Harrisburg Man Convicted Of Firearms Offenses And Three Armed Robberies

For Immediate Release
U.S. Attorney's Office, Middle District of Pennsylvania

HARRISBURG – The United States Attorney’s Office for the Middle District of Pennsylvania announced today that Maurice L. Ross, age 35, of Harrisburg, Pennsylvania, was convicted on November 6, 2018, for unlawful possession of a firearm as a convicted felon and three armed robberies after a two-day jury trial before United States District Court Judge Yvette Kane.

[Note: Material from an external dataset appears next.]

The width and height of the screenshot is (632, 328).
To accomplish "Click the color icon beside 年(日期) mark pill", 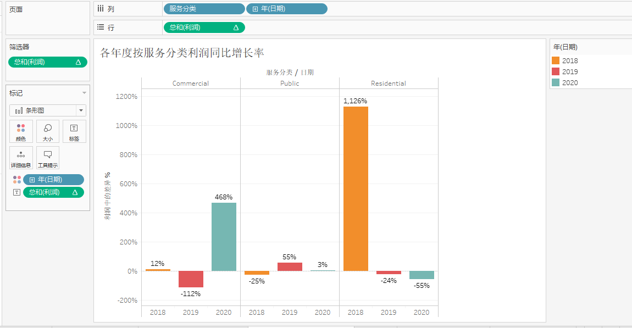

According to United States Attorney David J. Freed, the jury returned the verdict after approximately two hours of deliberations and convicted Ross of three counts of a felon in possession of a firearm (a Charter Arms .38 caliber revolver), three counts of interference with commerce by threats or violence, and three counts of carrying and brandishing a firearm in furtherance of a crime of violence.

Ross robbed the Brookwood Mart, located in Harrisburg, by gunpoint on three separate occasions on December 8, 17, and 22, 2016. Each time, he stole hundreds of dollars of cash from the store registers.  Two of the three times, he also stole dozens of instant lottery tickets.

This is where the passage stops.